The first attempt at establishing a language committee took place in 1889 when Eliezer Ben-Yehuda, in conjunction with the organization Safa Brura (Clear Speech; its goal was the advancement of Hebrew speech in the Yishuv), established a Jerusalem-based Literature Committee for the collection and publication of Hebrew words. Unfortunately, the Committee was disbanded in 1891 and only 14 years later was the Language Committee established.
The main push for the foundation of the Language Committee in 1905 came from the Union of Teachers in the Land of Israel, which wanted to make Hebrew the language of instruction and common speech in schools. The teachers saw an immediate need for a body to guide language innovations and the creation of new terms for use by the teachers.
In 1905, the Language Committee was formed by Ben-Yehuda, David Yellin (1864-1941, teacher and researcher), Dr. Eliyahu Sapir (1869-1911, teacher), Dr. Aharon Meir Mazia (1858-1930, physician), Yehiel Michal Pines (1843-1913, rabbi and Zionist activist), and the secretary Haim Ariye Zuta (1868-1939, teacher).
The early days were fraught with uncertainty and, in the opinion of the teachers’ union, a too-careful work pace. By 1911, Ahad Ha’am (pen name of Asher Ginsberg, one of the leading Zionists) intervened and attempted to bestow authority over terminology to the Language Committee, but infighting continued.

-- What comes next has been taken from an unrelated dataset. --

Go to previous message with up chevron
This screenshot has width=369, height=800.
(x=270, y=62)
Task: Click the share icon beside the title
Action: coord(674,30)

Eliezer Ben-Yehuda published several lists of the Language Committee’s terms in his newspapers. From 1912-1928 the public learned of its work through the publication of its minutes, lectures, discussions, and lists of words in the Zikhronot Va’ad HaLashon (the Minutes of the Language Committee). Among the issues discussed were the pronunciation of Modern Hebrew and the principles in establishing new Hebrew terms to replace foreign words. The first published words included lists of plant names, dress, food, furniture, and geography.
The Language Committee’s activities came to a halt during World War I and began again after the British conquest of the Holy Land. Other members were eventually added to the Language Committee, including educators, authors, and linguists. During this period, the Language Committee discussed the future of the organization and envisioned a place of study, scientific research, and innovation. Soon its name was temporarily changed to Midrash HaLashon (The Language Institute).

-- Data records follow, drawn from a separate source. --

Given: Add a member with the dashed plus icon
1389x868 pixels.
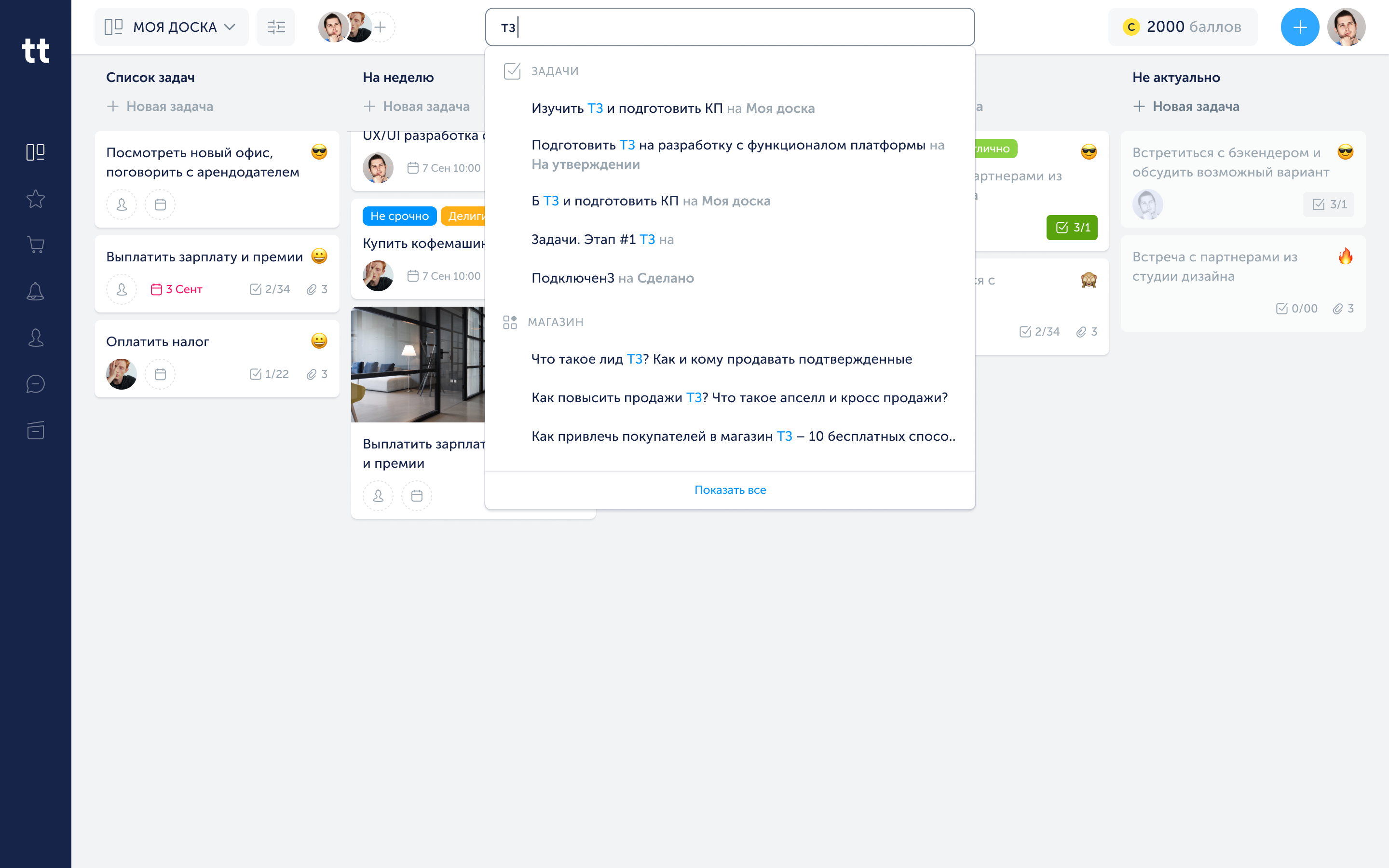Looking at the screenshot, I should coord(381,27).
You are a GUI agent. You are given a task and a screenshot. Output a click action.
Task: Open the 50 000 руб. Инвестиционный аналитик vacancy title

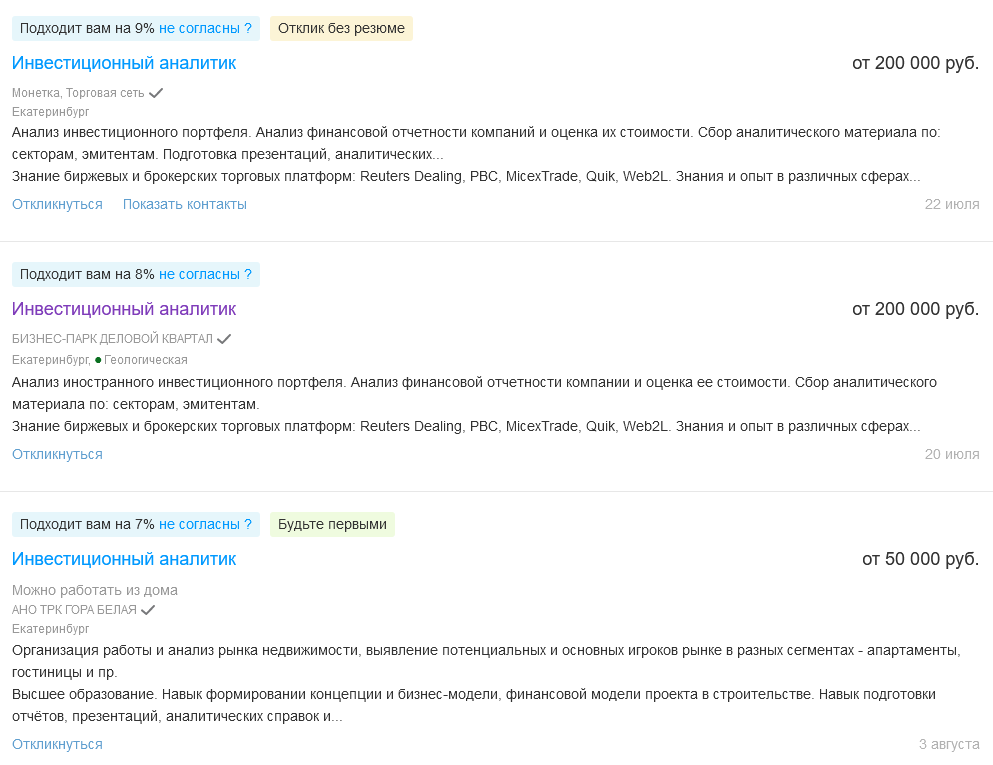124,559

The Language Committee began negotiations with the British over the acknowledgement of Hebrew as an official language, alongside the already officially recognized Arabic. During these years, the idea of Hebrew as a common tongue underwent a substantial change in the Yishuv and it was now considered the national language of the Jewish settlement and its institutions. Though the Committee did not receive financial support from the Yishuv leadership, which remained a problem until the formal establishment of the Academy of the Hebrew Language, its scholars aided in answering questions and forming terms for the various Yishuv bodies.
Upon Ben-Yehuda’s death in 1922, the Committee recessed until 1924, when poet Haim Nachman Bialik made aliya and joined the Committee as its new president (alongside Yellin and Mazia). By 1926, the Committee’s efforts bore more fruit and additional scholars were appointed, including editors and journalists, grammarians, researchers, and authors. Various sub-committees were formed in specific fields with grammarians working alongside professionals to create new viable Hebrew terms.
The quarterly publication, Leshonenu, was established in 1928, and many word lists and professional dictionaries were published: some 30,000 terms in 60 professions.
By the 1948 War of Independence, the Language Committee was active in several cities throughout the country and aided in the formation of governmental terms for the burgeoning state. During the war, however, when Jerusalem (the hub of activity) was isolated from the rest of the country, the work of the Language Committee slowed down significantly. The serious defense situation negatively influenced the funding of the Language Committee since it had never been recognized as an official national body and received no financial support apart from a few private donations.